TO DO :: Every line of the records must be repeated exactly; pictures stay out.

[Records contained in a dataset]
▬▬▬▬▬▬

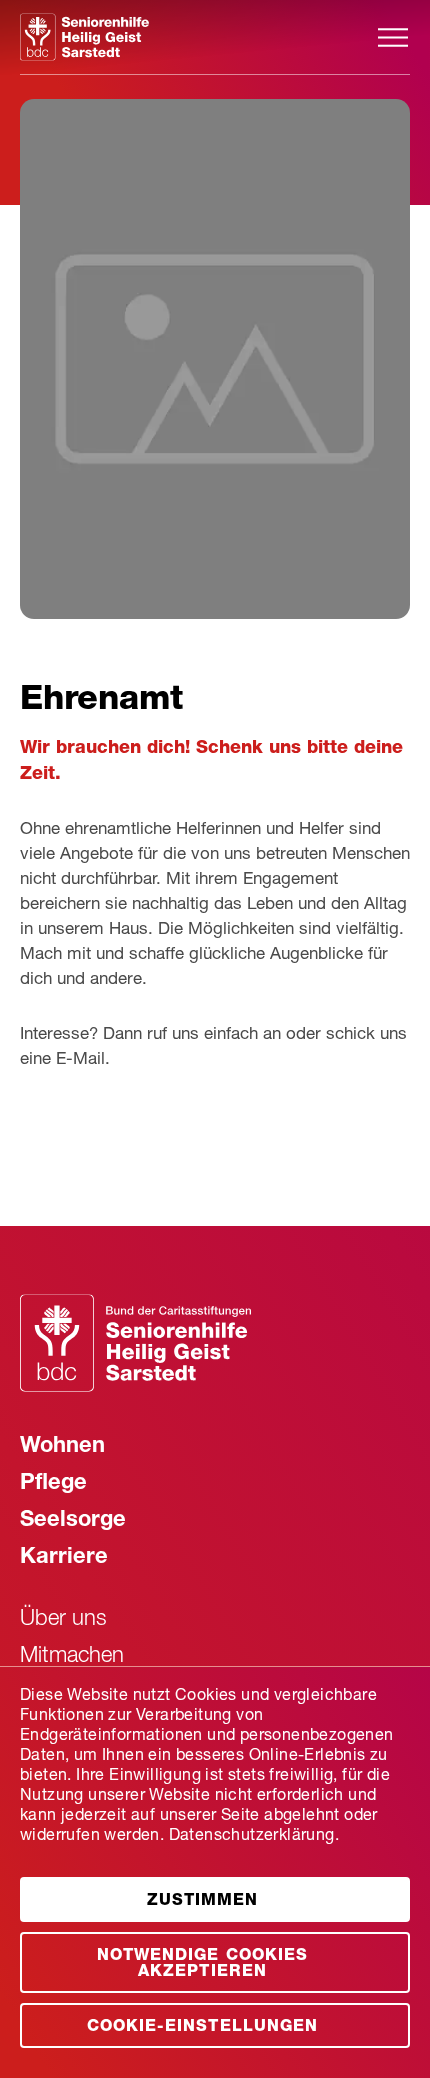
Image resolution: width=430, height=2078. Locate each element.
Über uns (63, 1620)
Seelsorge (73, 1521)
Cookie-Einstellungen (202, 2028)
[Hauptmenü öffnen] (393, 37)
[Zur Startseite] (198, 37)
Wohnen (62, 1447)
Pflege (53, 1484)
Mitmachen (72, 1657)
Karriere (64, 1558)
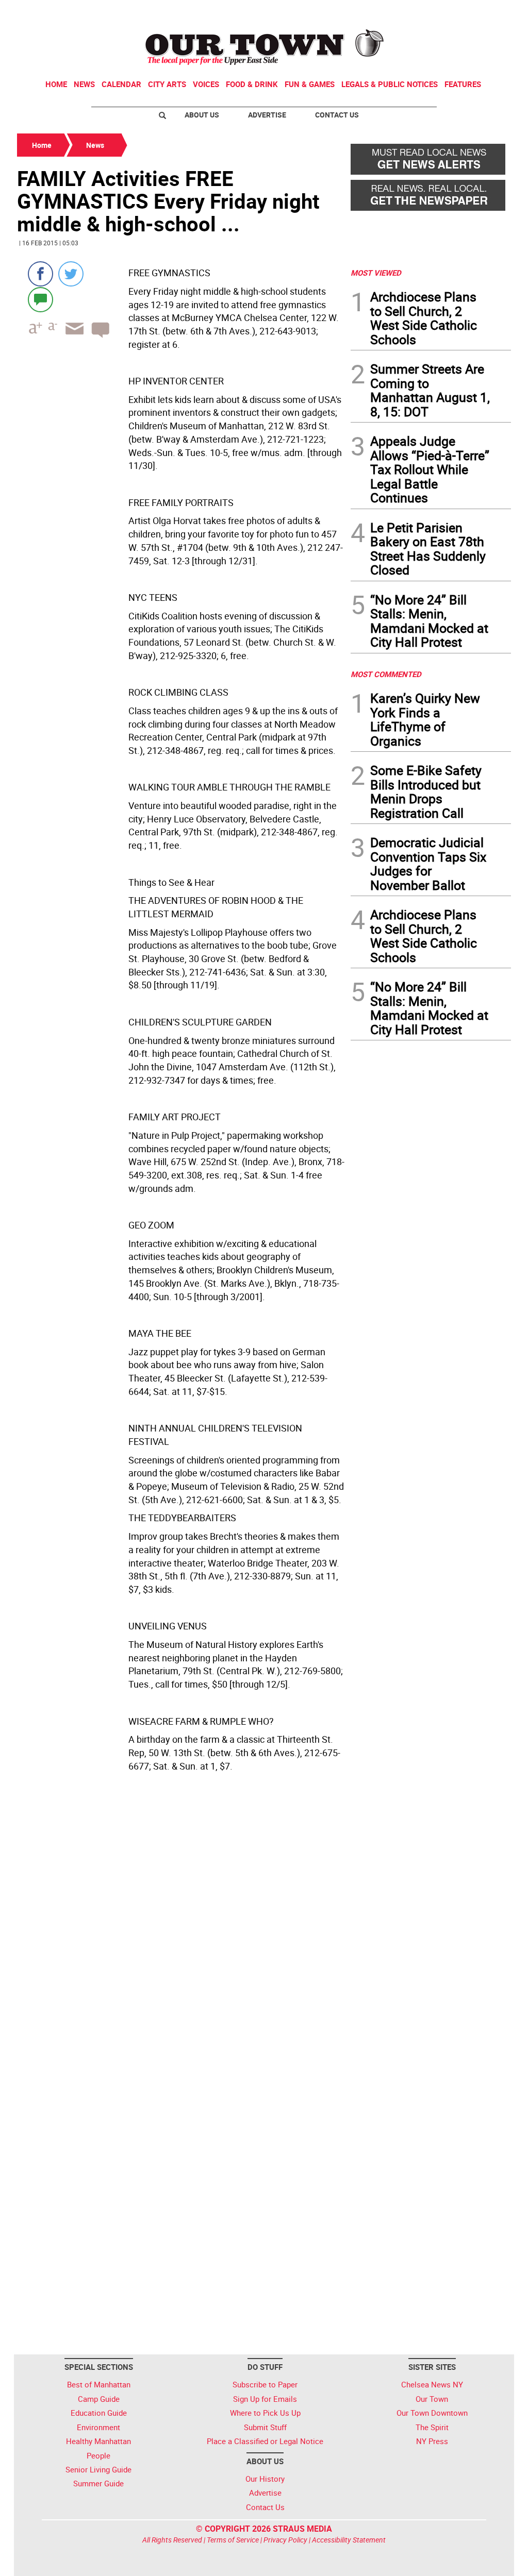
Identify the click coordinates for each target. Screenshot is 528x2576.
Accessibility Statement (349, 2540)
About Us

▬▬▬▬▬▬

REPLY ::
Image resolution: width=430, height=2078. Locate each element.
Über uns (63, 1620)
Seelsorge (73, 1521)
Cookie-Einstellungen (202, 2028)
[Hauptmenü öffnen] (393, 37)
[Zur Startseite] (198, 37)
Wohnen (62, 1447)
Pflege (53, 1484)
Mitmachen (72, 1657)
Karriere (64, 1558)
Identify the click coordinates for each target. Screenshot is 528x2576.
Accessibility Statement (349, 2540)
About Us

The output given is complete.